How can I reduce screen wear when processing abrasive particles?

Wear is mitigated with mesh material and coatings — an equipment choice DyssolPro doesn’t model. The simulator covers the process side: the size split and the load it sends downstream, so the rest of the line is designed correctly around the screen.

What is the difference between scalping, classification, and dedusting screens?

Scalping removes a small coarse fraction, classification splits the feed at a defined cut, and dedusting removes fines — all three are a grade-efficiency split at a different cut. In DyssolPro you represent each simply by setting the cut size and sharpness accordingly.

How do I size a screen for a powder processing line?

Mechanical sizing needs the required area and capacity, which is a separate calculation. DyssolPro gives you the piece sizing depends on — the size split and the mass loads to downstream units — so you can size the deck against a known duty.

How can I model screen separation efficiency?

That is the core of the unit: choose a grade-efficiency model (Plitt, Molerus & Hoffmann, Probability, or Teipel/Hennig), set its cut and sharpness, and DyssolPro returns the size-resolved split and both product PSDs.

How can I prevent screen clogging with sticky powders?

Stickiness and cohesion drive clogging, addressed by deck design, ultrasonics, or conditioning. DyssolPro models the separation, not the clogging, but you can study upstream drying/handling in the flowsheet to reduce the cohesion that causes it.

Why is screen throughput lower than expected?

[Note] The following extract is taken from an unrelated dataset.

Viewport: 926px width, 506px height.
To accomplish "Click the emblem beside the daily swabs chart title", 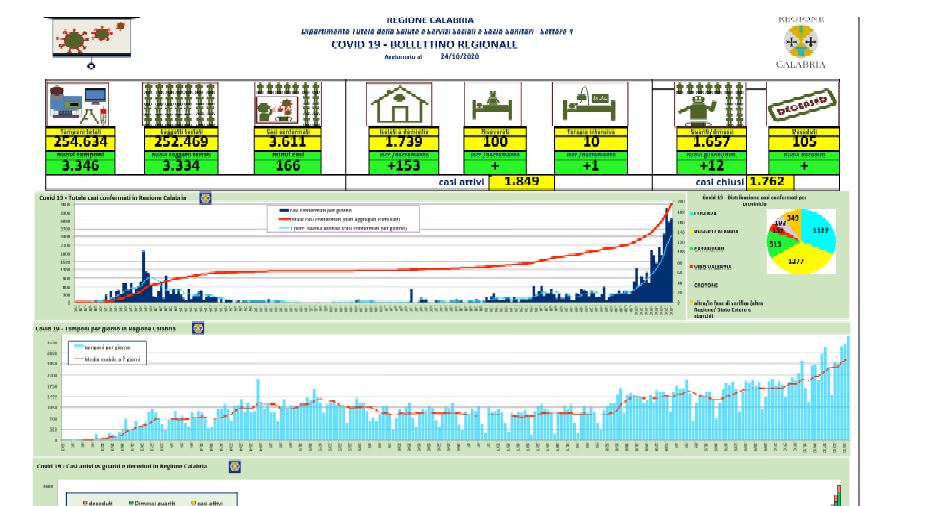I will [x=198, y=329].
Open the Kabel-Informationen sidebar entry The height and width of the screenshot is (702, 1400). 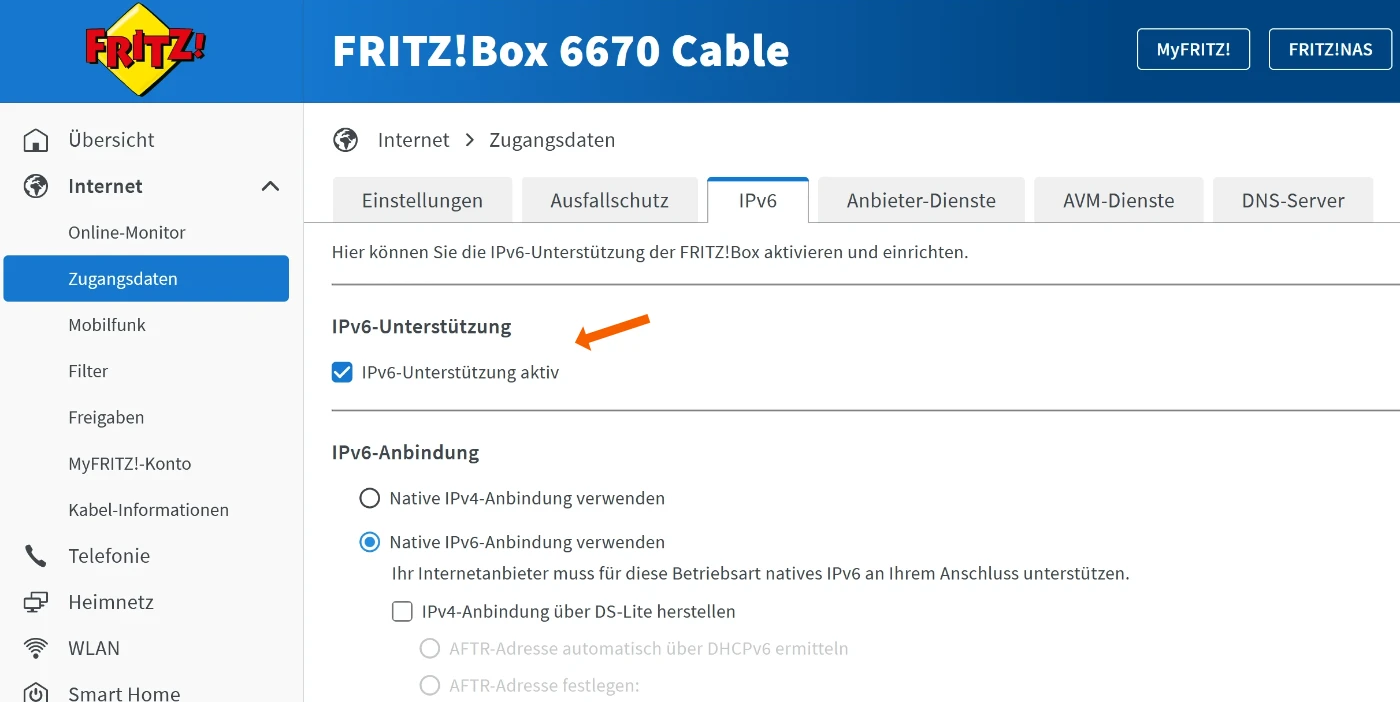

Usually blinding, overloading, or moisture is shrinking the effective open area. DyssolPro doesn’t compute capacity loss directly, but you can study how a degraded cut and sharpness, or a different feed split, change the product — and flag whether the cause is process or mechanical.

How does particle shape affect screening accuracy?

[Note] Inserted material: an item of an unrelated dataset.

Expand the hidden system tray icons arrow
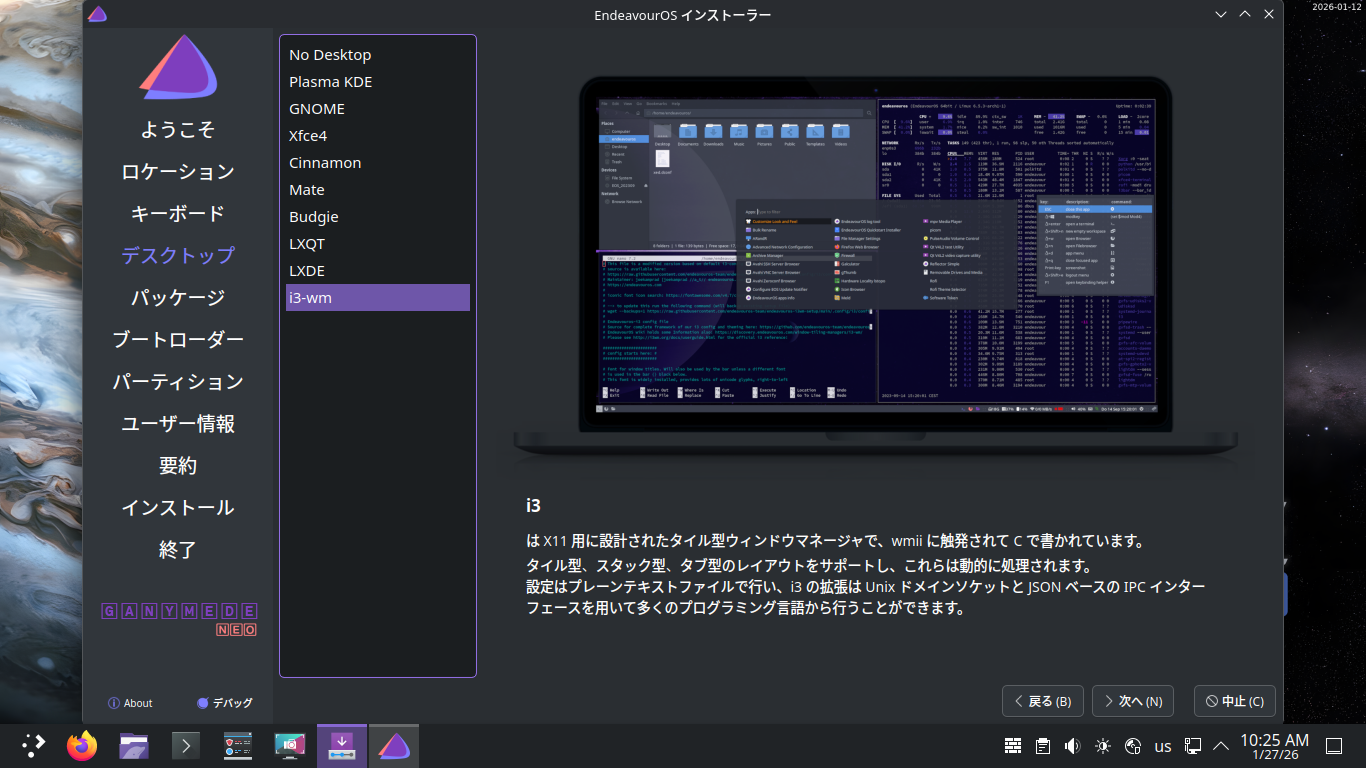 pos(1221,746)
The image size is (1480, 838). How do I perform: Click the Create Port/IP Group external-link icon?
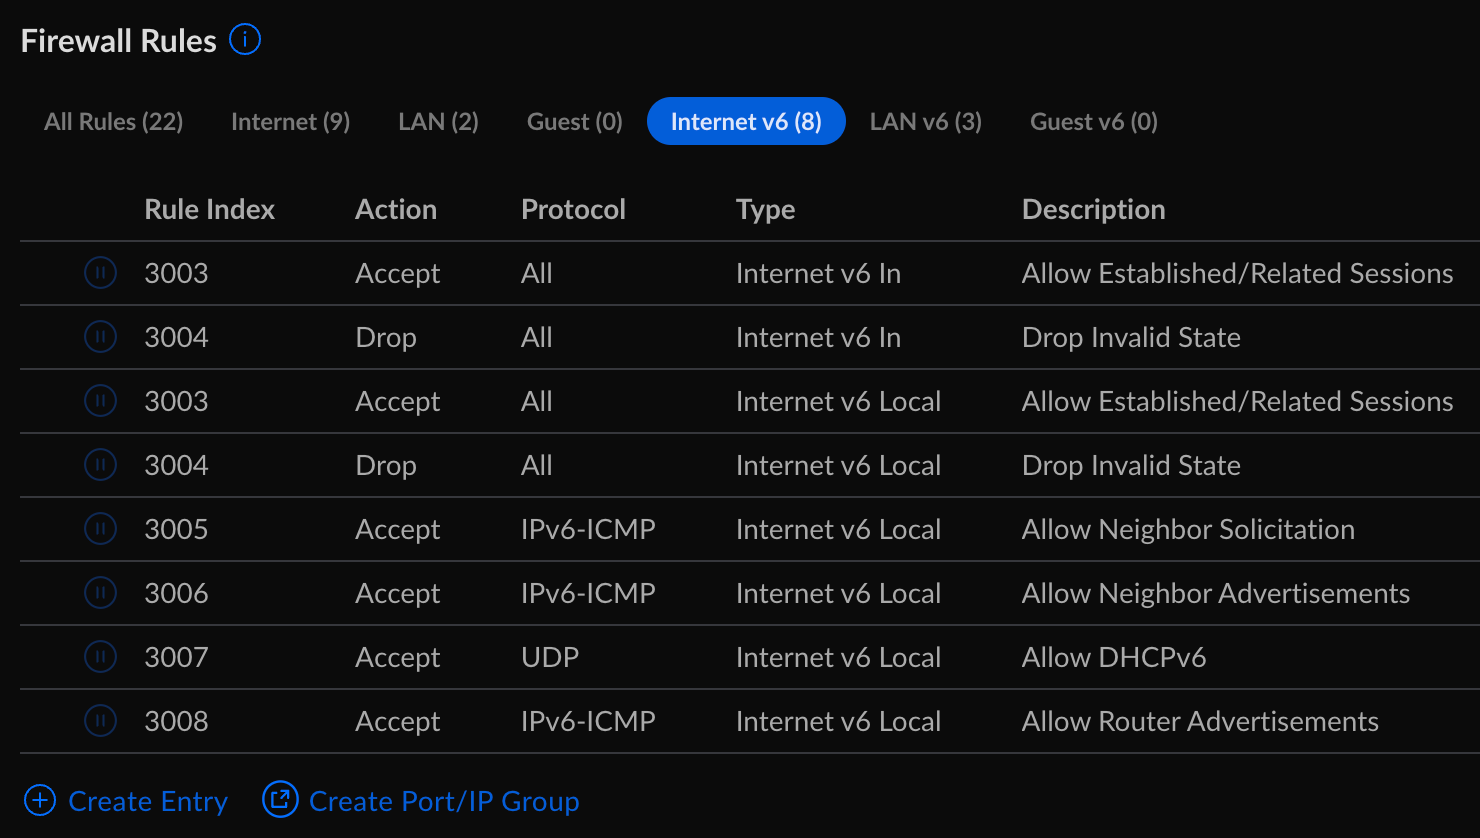pyautogui.click(x=280, y=799)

Elongated or flaky particles pass or retain differently than their nominal size suggests, spreading the cut. The model uses size rather than shape, so in DyssolPro this is absorbed into a calibrated sharpness fitted to real data.

How can I reduce fines in the oversize stream?

Sharpen the cut and ensure adequate screening so fines have a chance to pass. In DyssolPro you raise the sharpness parameter and study the fines-in-oversize fraction against the cut to find the right setting.

How do I optimize screen inclination angle?

Inclination sets material velocity and residence time on the deck — a mechanical variable the model doesn’t resolve. Its net effect on the cut is captured through the calibrated model parameters fitted to the screen’s behavior.

What causes product loss through the undersize stream?

The cut is too fine or the sharpness too low, sending coarse product to undersize. DyssolPro lets you raise the cut or sharpen it and quantify the recovered product directly from the partition curve.

How can I select between ultrasonic and mechanical screen cleaning?

Both are anti-blinding methods — an equipment decision outside the simulator. DyssolPro’s contribution is the process side: predicting the split you should achieve once blinding is controlled, so cleaning is sized to maintain it.

How do I improve screening of cohesive powders?

Cohesive powders need anti-blinding measures and often drier feed. DyssolPro can model the upstream conditioning in the flowsheet and represent the residual sharpness loss, so you can judge what cut is realistically achievable.

How can I measure screening efficiency in production?

You sample the oversize and undersize and build a partition curve. DyssolPro then calibrates a screen model to that curve, turning the measurement into a validated unit you can use predictively.

How can I model screen performance using partition curves?

The grade-efficiency curve in the screen models is exactly a partition curve. In DyssolPro you fit the Plitt or Teipel/Hennig parameters to your measured partition curve and the unit reproduces that performance inside the flowsheet.